Il fatto che aeroporto e vettori preferiscano pagare la tassa per intero piuttosto che affrettarsi ad applicare la scontistica prevista e a cercare conseguentemente di ridurre i sorvoli della città è purtroppo un pessimo segnale. Evidentemente l’importo dell’Iresa non rappresenta un incentivo/deterrente sufficiente ad indurre a comportamenti operativi più virtuosi. E a questo punto cresce il timore che quando il software verrà messo in funzione, potrà calare il gettito della tassa ma difficilmente vedremo un cambiamento delle abitudini di sorvolo della città. Quindi cominciamo da subito a pensare a misure alternative, se non vogliamo rassegnarci ad un trend che porterà prevedibilmente a peggiorare ulteriormente la situazione.

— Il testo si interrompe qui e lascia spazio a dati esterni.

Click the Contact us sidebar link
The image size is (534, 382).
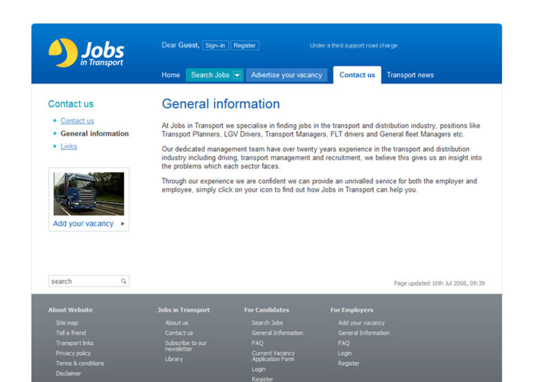click(x=77, y=121)
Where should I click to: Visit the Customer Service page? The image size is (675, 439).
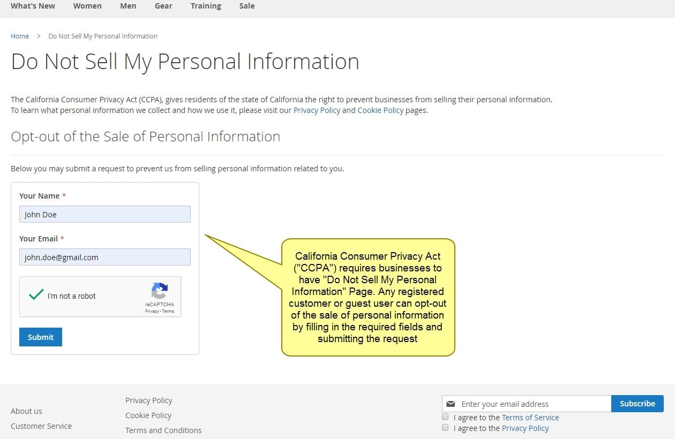pos(41,426)
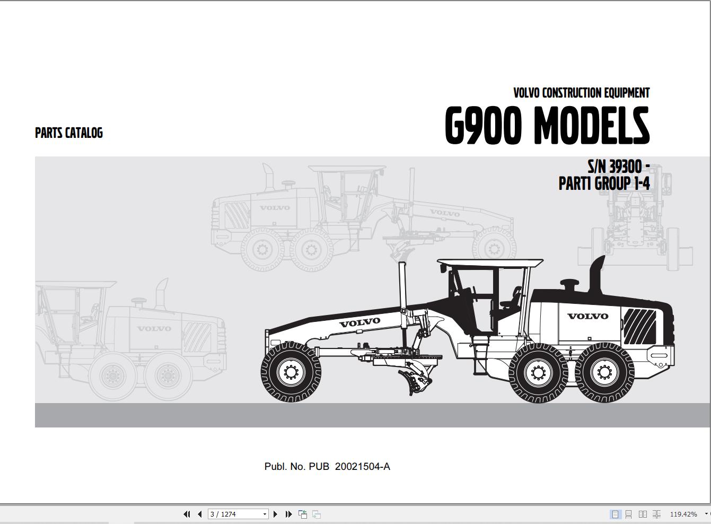Image resolution: width=711 pixels, height=524 pixels.
Task: Expand the page navigation combo box arrow
Action: coord(265,514)

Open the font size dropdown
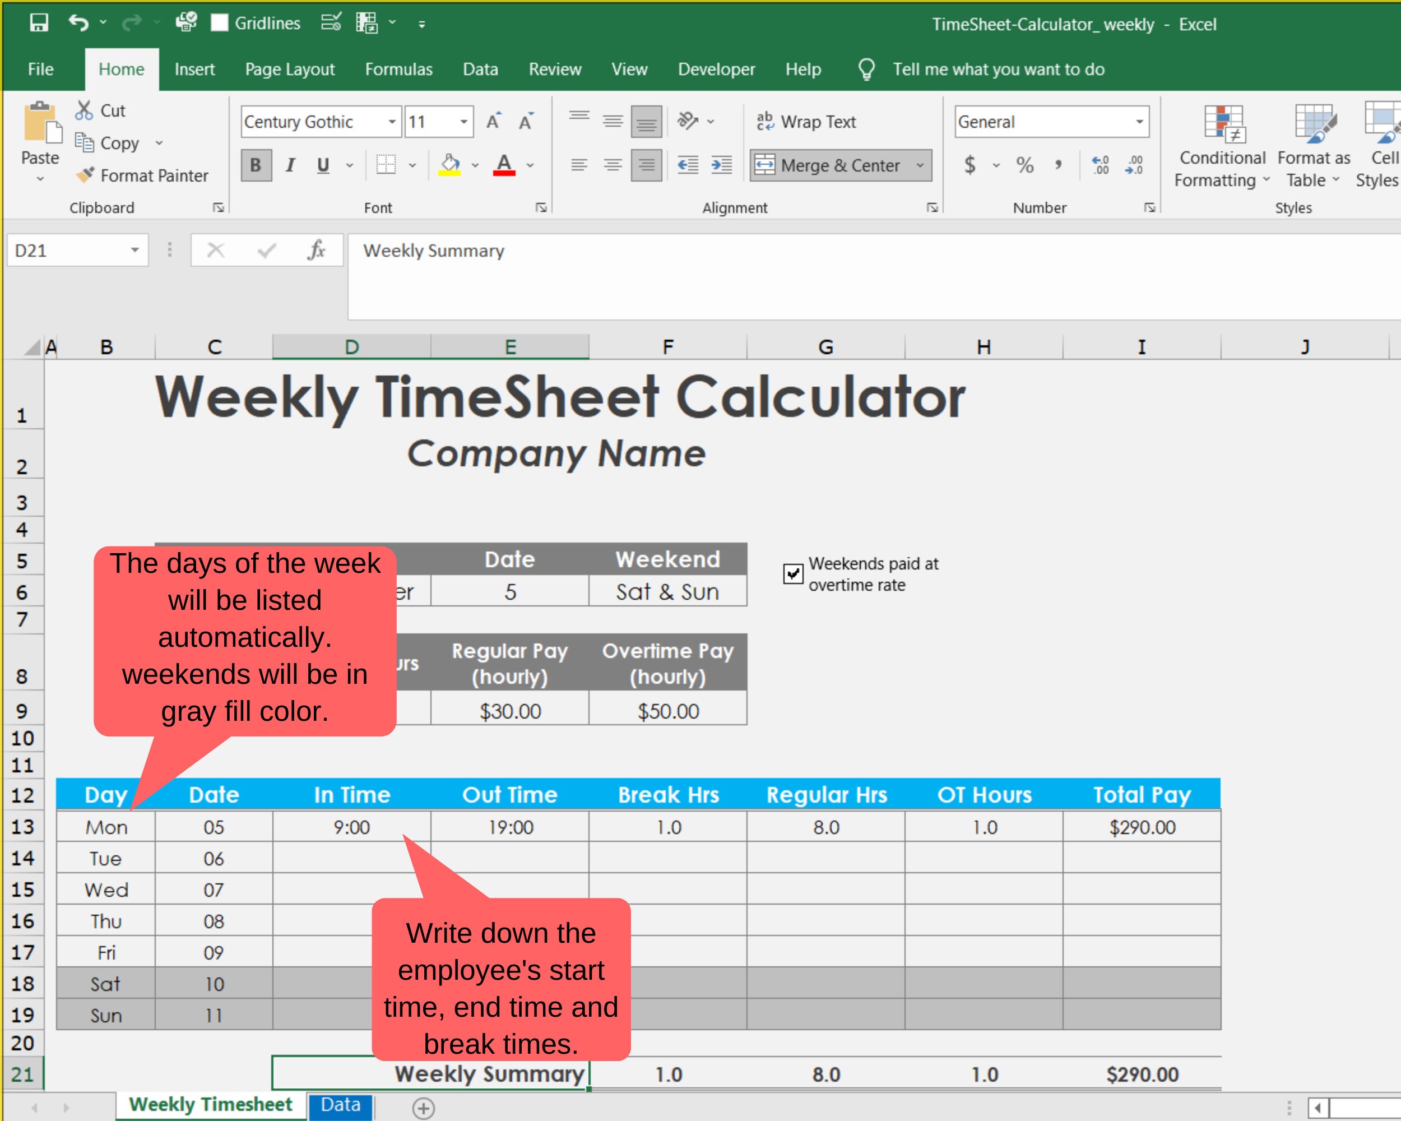click(x=463, y=122)
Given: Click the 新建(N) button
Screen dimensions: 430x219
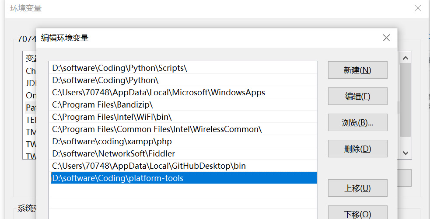Looking at the screenshot, I should (x=357, y=70).
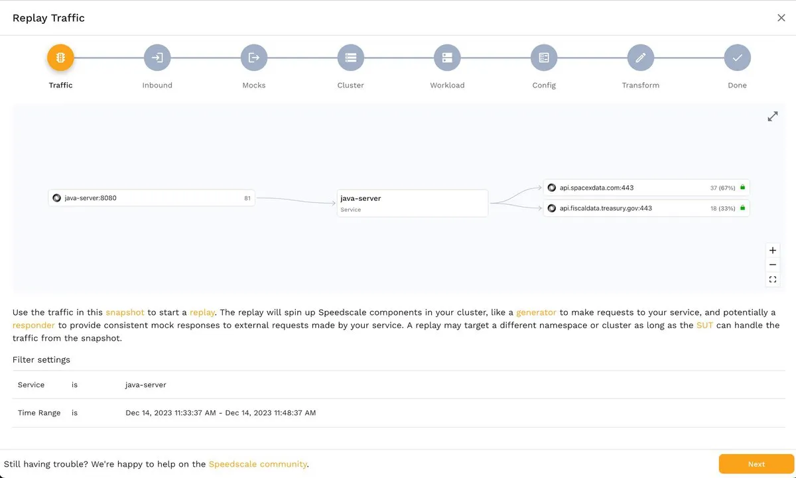
Task: Jump to the Workload step icon
Action: click(x=447, y=58)
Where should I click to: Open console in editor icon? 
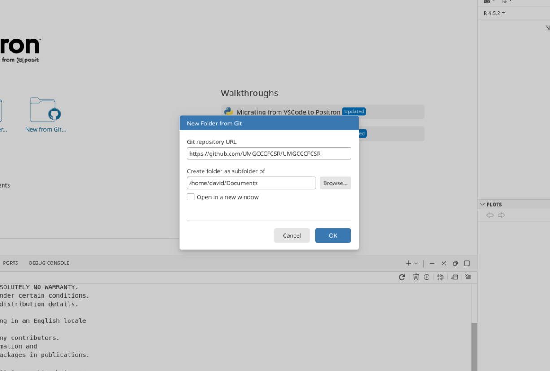tap(455, 277)
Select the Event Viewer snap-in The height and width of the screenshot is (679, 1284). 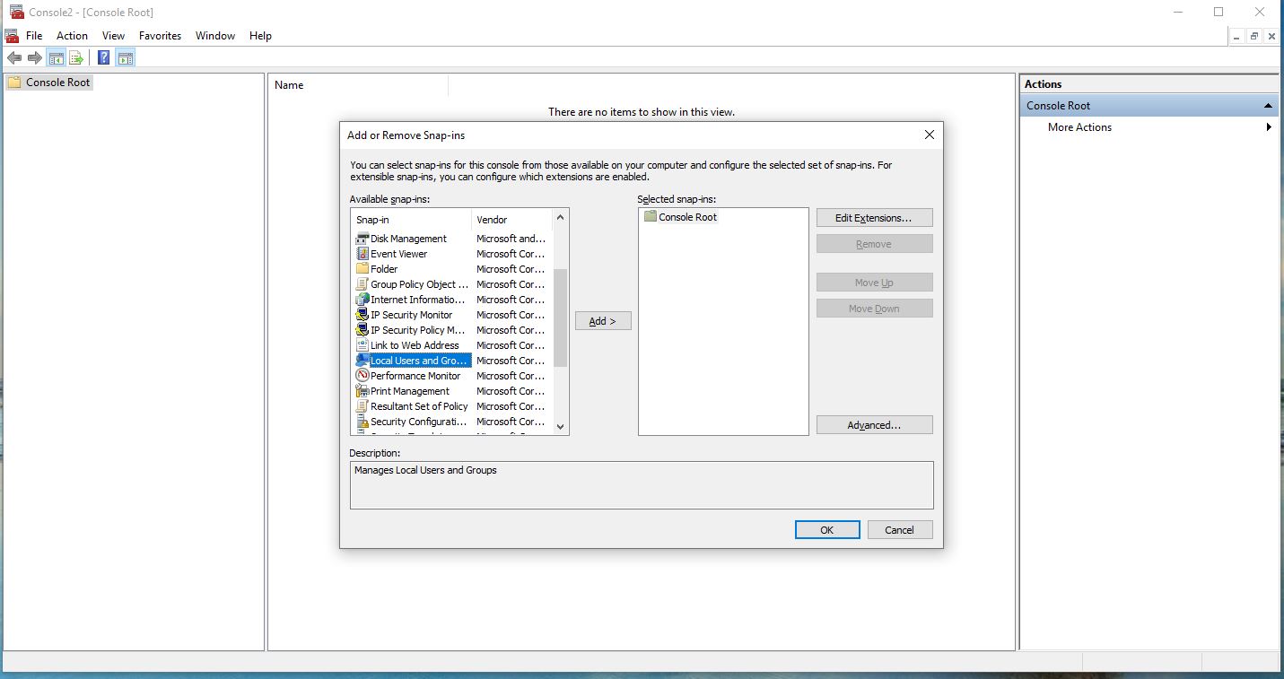pos(399,254)
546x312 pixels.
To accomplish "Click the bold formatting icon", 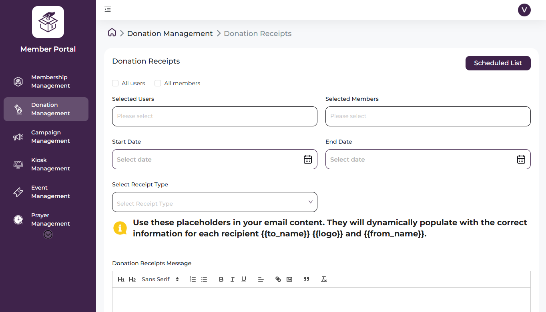I will pyautogui.click(x=221, y=279).
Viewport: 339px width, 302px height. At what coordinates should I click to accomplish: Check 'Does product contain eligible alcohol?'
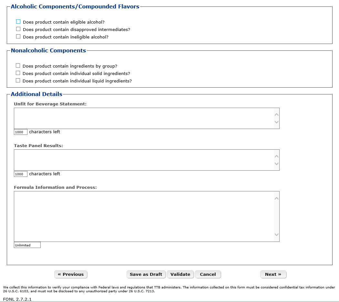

Se, come ipotizzo, sono considerazioni operative i motivi che inducono a non variare il verso della pista durante i periodi di traffico intenso, questa rigidità è destinata ad aumentare con la crescita ulteriore che si ipotizza per lo scalo bolognese. Ciò significa che, al di là dell’auspicabile disponibilità di aeromobili meno rumorosi che però richiederà decenni per dispiegarsi, abbiamo di fronte uno scenario di ulteriore peggioramento dell’impatto acustico sulle zone della città interessate dai sorvoli. Per questo dico che è inutile continuare a menare il can per l’aia: è invece ora di mettere le carte in tavola e spiegare le cose come stanno. Ora di smettere di giocare a rimpiattino fra Aeroporto, Enac ed Enav, promulgando protocolli e raccomandazioni che vengono regolarmente ignorate. Smettere di vedere le istituzioni solo come fossero interlocutori formali dell’Aeroporto, quando Comune, Città Metropolitana e Regione sono anche azionisti. La domanda chiave che bisognerebbe fare è la seguente: quanti movimenti aerei potrebbe permettersi l’aeroporto di Bologna se l’uso della sua unica pista fosse autorizzato soltanto (o al 90%, se vogliamo lasciare un ampio margine del 10% per le situazioni meteo avverse e per la sicurezza) da/verso Bargellino? Nel confronto fra questo numero e i numeri previsti dalla crescita del Marconi risiede il tasso di affidabilità delle promesse che si potranno fare ai cittadini che oggi si lamentano per i sorvoli della città.